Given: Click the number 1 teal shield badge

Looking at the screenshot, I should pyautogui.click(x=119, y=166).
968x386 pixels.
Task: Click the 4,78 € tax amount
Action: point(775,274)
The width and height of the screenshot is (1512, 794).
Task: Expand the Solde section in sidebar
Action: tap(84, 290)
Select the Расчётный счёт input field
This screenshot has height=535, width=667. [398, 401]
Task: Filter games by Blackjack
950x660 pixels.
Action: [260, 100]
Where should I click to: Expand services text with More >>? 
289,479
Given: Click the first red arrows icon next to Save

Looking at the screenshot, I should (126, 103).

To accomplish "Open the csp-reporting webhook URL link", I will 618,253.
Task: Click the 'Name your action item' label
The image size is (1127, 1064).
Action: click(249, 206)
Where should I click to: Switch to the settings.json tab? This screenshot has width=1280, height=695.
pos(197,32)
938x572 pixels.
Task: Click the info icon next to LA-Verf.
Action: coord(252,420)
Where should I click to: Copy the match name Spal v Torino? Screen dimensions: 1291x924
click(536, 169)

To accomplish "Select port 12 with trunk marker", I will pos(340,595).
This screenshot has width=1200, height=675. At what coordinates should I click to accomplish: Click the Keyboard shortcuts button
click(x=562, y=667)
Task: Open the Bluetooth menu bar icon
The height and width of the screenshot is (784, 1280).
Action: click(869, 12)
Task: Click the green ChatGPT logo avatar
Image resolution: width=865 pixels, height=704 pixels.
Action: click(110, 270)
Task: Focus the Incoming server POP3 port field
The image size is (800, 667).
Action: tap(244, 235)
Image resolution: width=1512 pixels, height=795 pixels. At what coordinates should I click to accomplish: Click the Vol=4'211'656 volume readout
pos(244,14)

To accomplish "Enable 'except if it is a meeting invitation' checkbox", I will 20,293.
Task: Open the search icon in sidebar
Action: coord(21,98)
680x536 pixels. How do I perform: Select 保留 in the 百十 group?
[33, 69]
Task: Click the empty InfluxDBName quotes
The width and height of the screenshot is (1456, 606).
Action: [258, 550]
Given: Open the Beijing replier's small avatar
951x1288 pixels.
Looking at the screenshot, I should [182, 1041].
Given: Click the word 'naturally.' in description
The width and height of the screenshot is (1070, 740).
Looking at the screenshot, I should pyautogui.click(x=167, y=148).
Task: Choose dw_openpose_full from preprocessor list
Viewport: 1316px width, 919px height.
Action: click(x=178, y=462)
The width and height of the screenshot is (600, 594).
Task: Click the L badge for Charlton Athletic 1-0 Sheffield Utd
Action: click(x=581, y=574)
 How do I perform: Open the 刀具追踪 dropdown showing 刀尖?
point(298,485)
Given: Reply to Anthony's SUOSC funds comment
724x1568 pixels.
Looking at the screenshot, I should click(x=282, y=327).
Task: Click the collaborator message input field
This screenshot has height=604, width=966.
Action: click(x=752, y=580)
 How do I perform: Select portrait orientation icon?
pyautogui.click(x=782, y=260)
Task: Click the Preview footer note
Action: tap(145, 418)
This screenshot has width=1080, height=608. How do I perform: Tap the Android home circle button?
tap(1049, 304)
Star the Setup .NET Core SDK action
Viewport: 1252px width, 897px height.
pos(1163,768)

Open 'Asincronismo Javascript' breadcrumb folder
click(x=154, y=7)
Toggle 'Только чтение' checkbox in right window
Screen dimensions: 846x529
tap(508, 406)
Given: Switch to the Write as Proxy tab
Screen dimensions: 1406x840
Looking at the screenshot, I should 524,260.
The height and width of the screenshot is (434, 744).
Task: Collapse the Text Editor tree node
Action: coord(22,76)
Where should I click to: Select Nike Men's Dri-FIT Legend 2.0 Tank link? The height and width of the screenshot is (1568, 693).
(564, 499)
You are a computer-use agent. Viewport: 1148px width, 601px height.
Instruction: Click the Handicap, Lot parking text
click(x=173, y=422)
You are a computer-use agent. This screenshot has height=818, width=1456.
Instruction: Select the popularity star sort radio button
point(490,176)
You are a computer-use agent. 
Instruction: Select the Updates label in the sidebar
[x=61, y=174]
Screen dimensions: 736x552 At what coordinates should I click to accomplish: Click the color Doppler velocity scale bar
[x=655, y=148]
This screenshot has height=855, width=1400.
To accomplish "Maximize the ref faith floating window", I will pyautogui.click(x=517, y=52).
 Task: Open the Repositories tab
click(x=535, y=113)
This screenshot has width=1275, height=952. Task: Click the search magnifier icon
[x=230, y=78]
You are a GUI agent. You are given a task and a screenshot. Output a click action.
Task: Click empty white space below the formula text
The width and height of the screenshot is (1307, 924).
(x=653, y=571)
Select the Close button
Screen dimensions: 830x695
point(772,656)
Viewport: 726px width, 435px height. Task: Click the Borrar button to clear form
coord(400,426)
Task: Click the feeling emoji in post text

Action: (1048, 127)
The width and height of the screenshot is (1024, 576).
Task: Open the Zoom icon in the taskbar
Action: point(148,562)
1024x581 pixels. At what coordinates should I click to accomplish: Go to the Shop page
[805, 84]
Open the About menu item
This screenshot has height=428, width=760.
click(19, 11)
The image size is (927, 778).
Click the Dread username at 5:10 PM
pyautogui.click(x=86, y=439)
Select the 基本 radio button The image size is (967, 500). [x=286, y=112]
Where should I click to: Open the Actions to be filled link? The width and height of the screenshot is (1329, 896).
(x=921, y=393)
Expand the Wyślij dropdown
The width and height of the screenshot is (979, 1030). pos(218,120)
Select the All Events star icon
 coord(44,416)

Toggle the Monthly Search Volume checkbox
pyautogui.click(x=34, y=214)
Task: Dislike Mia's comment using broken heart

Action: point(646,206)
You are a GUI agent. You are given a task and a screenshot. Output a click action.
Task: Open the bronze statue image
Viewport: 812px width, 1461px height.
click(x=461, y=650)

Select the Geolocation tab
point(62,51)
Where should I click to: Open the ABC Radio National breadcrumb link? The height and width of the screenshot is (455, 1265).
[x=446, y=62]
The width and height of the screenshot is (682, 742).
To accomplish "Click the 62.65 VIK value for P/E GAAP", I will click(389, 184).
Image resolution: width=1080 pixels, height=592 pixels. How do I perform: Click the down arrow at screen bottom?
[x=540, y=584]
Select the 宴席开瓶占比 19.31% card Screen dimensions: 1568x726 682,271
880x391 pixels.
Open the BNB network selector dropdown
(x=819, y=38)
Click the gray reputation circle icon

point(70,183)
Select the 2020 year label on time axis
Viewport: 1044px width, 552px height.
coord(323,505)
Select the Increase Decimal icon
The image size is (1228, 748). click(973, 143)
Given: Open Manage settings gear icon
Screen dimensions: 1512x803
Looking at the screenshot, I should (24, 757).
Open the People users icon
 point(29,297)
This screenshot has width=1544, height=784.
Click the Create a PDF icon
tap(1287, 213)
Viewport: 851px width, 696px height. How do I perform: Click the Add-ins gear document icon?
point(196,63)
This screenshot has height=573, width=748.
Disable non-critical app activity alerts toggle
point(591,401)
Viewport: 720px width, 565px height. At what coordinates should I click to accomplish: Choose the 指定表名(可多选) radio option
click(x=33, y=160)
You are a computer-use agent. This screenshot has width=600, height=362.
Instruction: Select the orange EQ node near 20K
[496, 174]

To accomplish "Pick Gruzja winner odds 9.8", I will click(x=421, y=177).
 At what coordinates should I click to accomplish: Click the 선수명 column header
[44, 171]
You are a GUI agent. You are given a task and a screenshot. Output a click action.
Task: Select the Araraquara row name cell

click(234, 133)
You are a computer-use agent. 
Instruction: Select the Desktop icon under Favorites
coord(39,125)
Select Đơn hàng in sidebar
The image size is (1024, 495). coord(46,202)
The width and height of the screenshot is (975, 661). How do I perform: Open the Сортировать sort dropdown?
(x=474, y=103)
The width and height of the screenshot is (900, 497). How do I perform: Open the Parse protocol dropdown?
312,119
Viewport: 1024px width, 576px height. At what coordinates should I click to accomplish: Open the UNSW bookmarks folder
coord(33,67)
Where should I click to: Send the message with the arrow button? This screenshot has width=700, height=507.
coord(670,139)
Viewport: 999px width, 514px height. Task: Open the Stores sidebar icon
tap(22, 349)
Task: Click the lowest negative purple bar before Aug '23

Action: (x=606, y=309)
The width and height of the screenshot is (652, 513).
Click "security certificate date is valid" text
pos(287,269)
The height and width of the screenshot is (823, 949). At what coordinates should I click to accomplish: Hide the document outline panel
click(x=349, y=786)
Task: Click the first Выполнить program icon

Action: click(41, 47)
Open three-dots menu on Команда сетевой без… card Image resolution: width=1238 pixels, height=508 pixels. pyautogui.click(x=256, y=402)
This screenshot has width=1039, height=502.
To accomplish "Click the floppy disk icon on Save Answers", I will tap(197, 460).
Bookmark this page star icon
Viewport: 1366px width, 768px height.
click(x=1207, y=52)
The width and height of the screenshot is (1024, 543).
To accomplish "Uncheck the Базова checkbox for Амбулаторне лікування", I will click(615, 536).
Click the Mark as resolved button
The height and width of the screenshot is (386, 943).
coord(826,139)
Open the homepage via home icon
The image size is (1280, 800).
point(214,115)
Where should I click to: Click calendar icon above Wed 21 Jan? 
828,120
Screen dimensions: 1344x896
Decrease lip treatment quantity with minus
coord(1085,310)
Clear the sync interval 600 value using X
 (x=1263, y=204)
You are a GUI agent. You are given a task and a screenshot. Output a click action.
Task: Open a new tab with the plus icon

EXERCISE AIM => For every line in the listing above that mentions the word "empty", make a copy.

SOLUTION FOR THIS EXERCISE =>
Task: Click the empty InfluxDBName quotes
Task: Click empty white space below the formula text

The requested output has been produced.